Un auspicio che diventa un grido di allarme se si pensa alla Libia: qui migliaia di profughi vengono imprigionati, torturati e uccisi, mentre altri perdono la vita tentando la fuga attraverso il Mediterraneo centrale, rotta migratoria con un tasso di mortalità tra i più elevati. «Il diritto umanitario e marittimo internazionale fanno parte della nostra cultura giuridica e della nostra identità», ha commentato Annalisa Camilli, giornalista di “Internazionale”, da sempre in prima linea in tema di immigrazione. «Per questo le politiche di immigrazione dovrebbero cominciare a terra, quando le persone sbarcano e vengono messe in sicurezza. Solo a questo punto dovrebbero essere valutate le loro domande di asilo».

Le leggi italiane

Alla base delle tante criticità legate a questo fenomeno planetario – l’emergenza in cui vivono i rifugiati – c’è però un problema legislativo: l’Italia ha una legge sull’immigrazione che risulta ormai superata e una sulla cittadinanza che è del lontano 1992. Ad aggravare il quadro hanno contribuito i più recenti decreti sicurezza, che hanno condotto a criminalizzare le Ong e il mondo della solidarietà. «Da una parte i decreti sicurezza hanno “storpiato” il sistema di riconoscimento di protezione internazionale nel nostro Paese, dall’altra hanno contribuito a modificare il sistema di accoglienza, riducendo quella dimensione che negli anni si era dimostrata estremamente positiva», ha spiegato Donata Borgonovo Re, docente di Diritto delle Migrazioni presso l’Università di Trento. «Il risultato è un percorso di regolarizzazione sempre più a ostacoli, che ha indotto le persone a piegarsi in una condizione di invisibilità».

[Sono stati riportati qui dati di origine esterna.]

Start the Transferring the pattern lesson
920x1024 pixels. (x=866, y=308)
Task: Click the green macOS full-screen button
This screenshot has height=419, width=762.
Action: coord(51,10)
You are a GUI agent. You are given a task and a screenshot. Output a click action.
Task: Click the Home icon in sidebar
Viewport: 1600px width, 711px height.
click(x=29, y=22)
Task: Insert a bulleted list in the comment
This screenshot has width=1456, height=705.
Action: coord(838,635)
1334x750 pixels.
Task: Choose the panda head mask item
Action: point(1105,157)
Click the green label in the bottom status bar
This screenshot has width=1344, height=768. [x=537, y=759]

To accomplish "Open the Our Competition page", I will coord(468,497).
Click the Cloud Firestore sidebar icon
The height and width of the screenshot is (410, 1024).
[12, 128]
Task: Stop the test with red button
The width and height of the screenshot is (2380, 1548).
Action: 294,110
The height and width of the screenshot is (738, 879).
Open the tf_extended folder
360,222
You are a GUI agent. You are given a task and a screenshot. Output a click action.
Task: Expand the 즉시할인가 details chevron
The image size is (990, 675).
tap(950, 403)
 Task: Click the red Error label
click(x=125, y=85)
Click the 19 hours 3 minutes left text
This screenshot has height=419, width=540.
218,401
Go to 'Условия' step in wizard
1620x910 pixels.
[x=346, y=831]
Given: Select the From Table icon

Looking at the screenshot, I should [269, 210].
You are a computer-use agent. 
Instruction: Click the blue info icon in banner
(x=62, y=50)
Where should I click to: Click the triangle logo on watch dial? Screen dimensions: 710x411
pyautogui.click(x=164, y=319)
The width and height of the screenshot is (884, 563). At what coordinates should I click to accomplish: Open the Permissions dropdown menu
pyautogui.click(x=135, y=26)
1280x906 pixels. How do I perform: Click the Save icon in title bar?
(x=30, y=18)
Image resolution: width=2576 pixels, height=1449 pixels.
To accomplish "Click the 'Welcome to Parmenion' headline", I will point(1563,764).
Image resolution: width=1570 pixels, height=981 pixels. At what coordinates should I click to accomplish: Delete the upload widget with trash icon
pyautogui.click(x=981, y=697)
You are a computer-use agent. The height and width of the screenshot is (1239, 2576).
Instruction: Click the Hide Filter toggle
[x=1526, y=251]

Eppure, nonostante tutto, una voce di speranza ancora si leva: è quella degli enti locali e delle tante associazioni che operano dal basso secondo il principio di sussidiarietà: «La ricchezza delle reti», conclude la docente, «ci mostra come possiamo ben sviluppare comunità nel rispetto, nell’accoglienza e nella valorizzazione reciproca di intelligenze e competenze».